* [PROBLEM TO WORK ON]:
Please output the whole text about the Birim basin exactly as it appears below.

[Opening SUPPLIED TEXT section]

The fertile soil and warm, humid climate of the Birim basin support staple food crops such as cassava, yam, cocoyam, maize, rice and vegetables, and commercially more valuable crops such as citrus, pineapple, pawpaw and cola nut. The region also produces exotic crops such as black and sweet pepper, ginger, cashew nuts, rubber and mangoes, which are gaining importance as export commodities. Cocoa farming is one of the more important sources of income, with the dried product exported for further processing. Palm oil production is also increasing, with byproducts used for making soap locally. Bamboo is another important crop. The fast-growing plant provides inexpensive material for construction and in furniture making.

==Tourism==

The government is attempting to develop the tourist industry in the region. The Atewa Range forest reserve is managed by the Okyeman Environment Foundation, which has restricted farming to encourage eco-tourism. The Birim South District has waterfalls, historic sites and nine forest reserves. The Ghana Tourist Development Board, in collaboration with the District Assembly and Traditional Authorities has developed a Business Plan for developing the "Big Tree" site in the Esen Epan Forest Reserve near Akim Oda as a tourist site, in cooperation with the private sector. This site has the biggest tree in West Africa at 12 meters in circumference and 66.5 meters tall. Working with the University of Georgia, plans are being made to improve the access roads, eating and relaxation places, souvenirs and shops.

In the town of Akyem (Akim) Oda, the capital of the Birim South District, attractions include dug-out boat tours to view the mining operations, traditional ceremonies usually including drumming performances and an outdoor market. The local food is also presented as a tourist attraction.

[Closing SUPPLIED TEXT section]
[Opening MATERIAL SHOWN section]

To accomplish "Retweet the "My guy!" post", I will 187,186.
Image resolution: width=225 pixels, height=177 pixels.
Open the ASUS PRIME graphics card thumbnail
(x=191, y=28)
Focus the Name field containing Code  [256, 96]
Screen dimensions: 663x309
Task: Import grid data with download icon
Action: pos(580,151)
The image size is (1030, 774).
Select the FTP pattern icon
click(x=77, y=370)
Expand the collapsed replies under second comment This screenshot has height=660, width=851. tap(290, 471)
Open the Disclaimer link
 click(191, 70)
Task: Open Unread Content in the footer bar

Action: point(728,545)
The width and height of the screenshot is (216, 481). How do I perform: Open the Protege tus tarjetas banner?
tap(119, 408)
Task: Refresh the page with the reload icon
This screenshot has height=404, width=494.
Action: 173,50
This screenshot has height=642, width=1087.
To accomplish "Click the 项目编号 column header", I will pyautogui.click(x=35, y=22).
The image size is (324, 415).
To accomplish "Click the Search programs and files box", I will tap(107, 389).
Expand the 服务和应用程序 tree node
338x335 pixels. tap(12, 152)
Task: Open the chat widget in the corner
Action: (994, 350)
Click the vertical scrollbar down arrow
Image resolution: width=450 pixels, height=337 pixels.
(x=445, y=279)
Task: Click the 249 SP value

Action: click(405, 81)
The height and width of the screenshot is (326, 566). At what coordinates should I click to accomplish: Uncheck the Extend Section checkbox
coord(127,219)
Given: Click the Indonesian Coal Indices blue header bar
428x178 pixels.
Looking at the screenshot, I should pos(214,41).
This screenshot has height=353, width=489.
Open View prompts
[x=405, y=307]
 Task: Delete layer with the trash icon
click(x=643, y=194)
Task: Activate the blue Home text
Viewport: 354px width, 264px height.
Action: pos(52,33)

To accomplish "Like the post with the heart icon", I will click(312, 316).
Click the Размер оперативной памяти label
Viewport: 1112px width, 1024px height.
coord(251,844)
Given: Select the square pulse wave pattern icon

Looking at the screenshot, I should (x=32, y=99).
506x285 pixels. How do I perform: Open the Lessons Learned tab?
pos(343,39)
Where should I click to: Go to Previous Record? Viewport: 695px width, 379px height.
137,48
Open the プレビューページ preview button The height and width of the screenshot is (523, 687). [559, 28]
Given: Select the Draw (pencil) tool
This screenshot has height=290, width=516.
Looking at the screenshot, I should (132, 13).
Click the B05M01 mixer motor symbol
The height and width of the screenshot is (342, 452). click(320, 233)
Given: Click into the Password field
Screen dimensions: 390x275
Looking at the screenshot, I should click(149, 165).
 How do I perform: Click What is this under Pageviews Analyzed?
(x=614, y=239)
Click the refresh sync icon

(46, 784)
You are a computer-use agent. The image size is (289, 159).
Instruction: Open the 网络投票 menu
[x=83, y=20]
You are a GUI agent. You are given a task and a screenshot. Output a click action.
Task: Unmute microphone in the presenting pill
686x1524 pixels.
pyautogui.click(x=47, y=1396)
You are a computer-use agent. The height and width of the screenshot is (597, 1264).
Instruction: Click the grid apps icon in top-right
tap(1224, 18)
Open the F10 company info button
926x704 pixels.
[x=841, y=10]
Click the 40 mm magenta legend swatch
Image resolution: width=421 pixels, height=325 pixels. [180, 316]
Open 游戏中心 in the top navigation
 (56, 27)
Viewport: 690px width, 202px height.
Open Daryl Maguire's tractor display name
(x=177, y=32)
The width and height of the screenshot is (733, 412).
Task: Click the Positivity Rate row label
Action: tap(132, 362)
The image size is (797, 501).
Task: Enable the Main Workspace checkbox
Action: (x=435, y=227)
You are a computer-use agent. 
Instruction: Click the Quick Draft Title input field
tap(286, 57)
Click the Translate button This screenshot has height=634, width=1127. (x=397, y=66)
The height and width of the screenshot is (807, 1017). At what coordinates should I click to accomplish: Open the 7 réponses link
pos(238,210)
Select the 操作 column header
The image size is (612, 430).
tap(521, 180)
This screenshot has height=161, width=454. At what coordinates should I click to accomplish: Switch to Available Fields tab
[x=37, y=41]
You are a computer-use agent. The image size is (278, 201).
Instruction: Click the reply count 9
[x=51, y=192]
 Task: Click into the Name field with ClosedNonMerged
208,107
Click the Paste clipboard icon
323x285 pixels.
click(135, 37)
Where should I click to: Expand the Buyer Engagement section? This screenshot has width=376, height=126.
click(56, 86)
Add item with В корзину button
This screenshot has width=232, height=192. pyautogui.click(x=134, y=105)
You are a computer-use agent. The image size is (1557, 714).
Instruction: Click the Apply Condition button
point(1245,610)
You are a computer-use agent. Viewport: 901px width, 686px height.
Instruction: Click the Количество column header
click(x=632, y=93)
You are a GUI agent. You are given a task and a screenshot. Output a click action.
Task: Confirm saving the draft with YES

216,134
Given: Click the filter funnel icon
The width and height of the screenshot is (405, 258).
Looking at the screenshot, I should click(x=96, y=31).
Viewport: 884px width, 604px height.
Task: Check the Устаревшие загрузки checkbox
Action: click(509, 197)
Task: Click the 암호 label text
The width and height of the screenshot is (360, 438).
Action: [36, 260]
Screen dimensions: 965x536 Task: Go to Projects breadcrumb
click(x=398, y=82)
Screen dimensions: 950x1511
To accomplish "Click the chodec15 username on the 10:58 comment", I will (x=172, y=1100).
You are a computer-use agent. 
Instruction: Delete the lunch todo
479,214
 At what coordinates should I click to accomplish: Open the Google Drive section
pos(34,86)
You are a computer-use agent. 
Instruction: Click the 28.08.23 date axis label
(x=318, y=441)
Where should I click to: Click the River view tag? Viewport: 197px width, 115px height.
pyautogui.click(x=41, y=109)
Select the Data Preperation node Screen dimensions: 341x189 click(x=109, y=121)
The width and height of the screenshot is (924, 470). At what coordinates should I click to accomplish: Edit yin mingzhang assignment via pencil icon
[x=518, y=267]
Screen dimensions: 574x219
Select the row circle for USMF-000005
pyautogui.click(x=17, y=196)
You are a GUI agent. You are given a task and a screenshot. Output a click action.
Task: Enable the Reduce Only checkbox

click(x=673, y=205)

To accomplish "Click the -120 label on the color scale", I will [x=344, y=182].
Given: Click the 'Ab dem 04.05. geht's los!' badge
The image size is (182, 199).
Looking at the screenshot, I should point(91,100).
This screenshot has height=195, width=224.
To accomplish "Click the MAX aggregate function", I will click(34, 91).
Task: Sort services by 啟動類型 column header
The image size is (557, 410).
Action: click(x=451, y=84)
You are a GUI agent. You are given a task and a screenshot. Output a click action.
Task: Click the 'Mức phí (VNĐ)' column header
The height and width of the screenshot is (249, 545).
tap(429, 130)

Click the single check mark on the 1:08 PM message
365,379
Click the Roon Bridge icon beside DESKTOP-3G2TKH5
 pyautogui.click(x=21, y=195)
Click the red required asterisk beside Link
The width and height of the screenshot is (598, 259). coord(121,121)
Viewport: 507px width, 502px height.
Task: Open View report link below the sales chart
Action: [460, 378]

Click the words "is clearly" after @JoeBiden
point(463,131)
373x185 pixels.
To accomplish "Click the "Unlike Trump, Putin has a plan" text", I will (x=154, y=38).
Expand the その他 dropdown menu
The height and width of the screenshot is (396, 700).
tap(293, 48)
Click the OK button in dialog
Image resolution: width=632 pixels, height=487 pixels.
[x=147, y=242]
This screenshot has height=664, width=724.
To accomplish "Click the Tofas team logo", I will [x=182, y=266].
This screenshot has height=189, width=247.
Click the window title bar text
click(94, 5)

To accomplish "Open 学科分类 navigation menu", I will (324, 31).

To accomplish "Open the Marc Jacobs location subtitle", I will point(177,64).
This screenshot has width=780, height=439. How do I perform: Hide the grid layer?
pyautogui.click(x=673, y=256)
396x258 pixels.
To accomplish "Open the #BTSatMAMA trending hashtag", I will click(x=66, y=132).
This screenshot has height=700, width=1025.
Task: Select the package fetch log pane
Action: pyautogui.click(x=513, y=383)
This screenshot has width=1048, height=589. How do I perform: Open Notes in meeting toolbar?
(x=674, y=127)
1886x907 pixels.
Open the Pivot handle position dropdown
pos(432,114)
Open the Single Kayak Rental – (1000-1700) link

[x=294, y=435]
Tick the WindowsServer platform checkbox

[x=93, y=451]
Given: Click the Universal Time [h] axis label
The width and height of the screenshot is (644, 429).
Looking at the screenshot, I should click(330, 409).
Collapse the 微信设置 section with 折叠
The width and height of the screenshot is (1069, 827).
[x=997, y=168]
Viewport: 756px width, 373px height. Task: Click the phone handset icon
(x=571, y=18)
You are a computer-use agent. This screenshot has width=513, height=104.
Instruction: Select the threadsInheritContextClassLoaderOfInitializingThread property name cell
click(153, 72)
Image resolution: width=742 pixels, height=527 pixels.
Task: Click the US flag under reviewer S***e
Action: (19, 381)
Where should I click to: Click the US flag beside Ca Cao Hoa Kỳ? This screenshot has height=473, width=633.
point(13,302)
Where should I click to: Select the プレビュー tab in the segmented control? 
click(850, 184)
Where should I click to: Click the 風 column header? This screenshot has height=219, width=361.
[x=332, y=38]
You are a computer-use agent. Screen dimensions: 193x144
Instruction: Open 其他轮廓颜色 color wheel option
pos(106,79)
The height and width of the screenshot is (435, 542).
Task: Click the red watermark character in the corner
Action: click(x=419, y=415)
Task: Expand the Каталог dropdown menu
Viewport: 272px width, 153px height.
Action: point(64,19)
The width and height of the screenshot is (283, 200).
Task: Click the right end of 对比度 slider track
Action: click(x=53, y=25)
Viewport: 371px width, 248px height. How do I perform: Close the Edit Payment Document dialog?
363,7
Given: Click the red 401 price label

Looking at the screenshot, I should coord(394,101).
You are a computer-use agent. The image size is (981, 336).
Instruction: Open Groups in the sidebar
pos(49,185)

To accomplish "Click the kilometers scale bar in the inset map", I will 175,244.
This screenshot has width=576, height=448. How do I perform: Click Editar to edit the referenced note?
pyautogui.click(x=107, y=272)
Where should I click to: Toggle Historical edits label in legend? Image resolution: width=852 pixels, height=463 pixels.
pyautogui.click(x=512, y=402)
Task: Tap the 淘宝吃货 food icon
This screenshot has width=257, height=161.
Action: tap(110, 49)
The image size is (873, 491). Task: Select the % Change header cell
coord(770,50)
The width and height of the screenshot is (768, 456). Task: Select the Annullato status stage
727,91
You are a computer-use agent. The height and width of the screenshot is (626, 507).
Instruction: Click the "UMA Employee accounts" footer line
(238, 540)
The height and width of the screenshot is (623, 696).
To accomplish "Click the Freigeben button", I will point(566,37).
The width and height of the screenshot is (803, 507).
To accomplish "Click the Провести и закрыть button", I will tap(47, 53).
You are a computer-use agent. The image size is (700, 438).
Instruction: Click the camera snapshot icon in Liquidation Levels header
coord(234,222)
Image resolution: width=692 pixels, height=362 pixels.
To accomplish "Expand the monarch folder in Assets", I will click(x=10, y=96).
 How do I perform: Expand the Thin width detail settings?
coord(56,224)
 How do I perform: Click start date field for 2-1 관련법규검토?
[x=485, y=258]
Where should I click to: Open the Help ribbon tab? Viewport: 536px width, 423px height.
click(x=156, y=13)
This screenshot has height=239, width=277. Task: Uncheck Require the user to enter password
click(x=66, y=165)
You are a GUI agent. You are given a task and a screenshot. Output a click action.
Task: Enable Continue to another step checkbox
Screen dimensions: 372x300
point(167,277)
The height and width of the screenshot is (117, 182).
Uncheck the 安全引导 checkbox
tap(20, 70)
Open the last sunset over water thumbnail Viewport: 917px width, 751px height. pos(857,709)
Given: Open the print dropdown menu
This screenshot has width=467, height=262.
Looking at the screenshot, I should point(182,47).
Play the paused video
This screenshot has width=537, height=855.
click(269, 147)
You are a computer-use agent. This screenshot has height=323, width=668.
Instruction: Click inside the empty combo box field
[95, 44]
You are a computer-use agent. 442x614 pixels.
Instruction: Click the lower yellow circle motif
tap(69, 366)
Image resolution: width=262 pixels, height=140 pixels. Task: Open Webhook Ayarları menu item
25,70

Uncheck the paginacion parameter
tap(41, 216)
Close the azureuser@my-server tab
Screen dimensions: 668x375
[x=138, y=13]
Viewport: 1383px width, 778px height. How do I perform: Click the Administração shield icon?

[Closing MATERIAL SHOWN section]

* [ANSWER TO THE EXERCISE]:
The fertile soil and warm, humid climate of the Birim basin support staple food crops such as cassava, yam, cocoyam, maize, rice and vegetables, and commercially more valuable crops such as citrus, pineapple, pawpaw and cola nut. The region also produces exotic crops such as black and sweet pepper, ginger, cashew nuts, rubber and mangoes, which are gaining importance as export commodities. Cocoa farming is one of the more important sources of income, with the dried product exported for further processing. Palm oil production is also increasing, with byproducts used for making soap locally. Bamboo is another important crop. The fast-growing plant provides inexpensive material for construction and in furniture making.

==Tourism==

The government is attempting to develop the tourist industry in the region. The Atewa Range forest reserve is managed by the Okyeman Environment Foundation, which has restricted farming to encourage eco-tourism. The Birim South District has waterfalls, historic sites and nine forest reserves. The Ghana Tourist Development Board, in collaboration with the District Assembly and Traditional Authorities has developed a Business Plan for developing the "Big Tree" site in the Esen Epan Forest Reserve near Akim Oda as a tourist site, in cooperation with the private sector. This site has the biggest tree in West Africa at 12 meters in circumference and 66.5 meters tall. Working with the University of Georgia, plans are being made to improve the access roads, eating and relaxation places, souvenirs and shops.

In the town of Akyem (Akim) Oda, the capital of the Birim South District, attractions include dug-out boat tours to view the mining operations, traditional ceremonies usually including drumming performances and an outdoor market. The local food is also presented as a tourist attraction.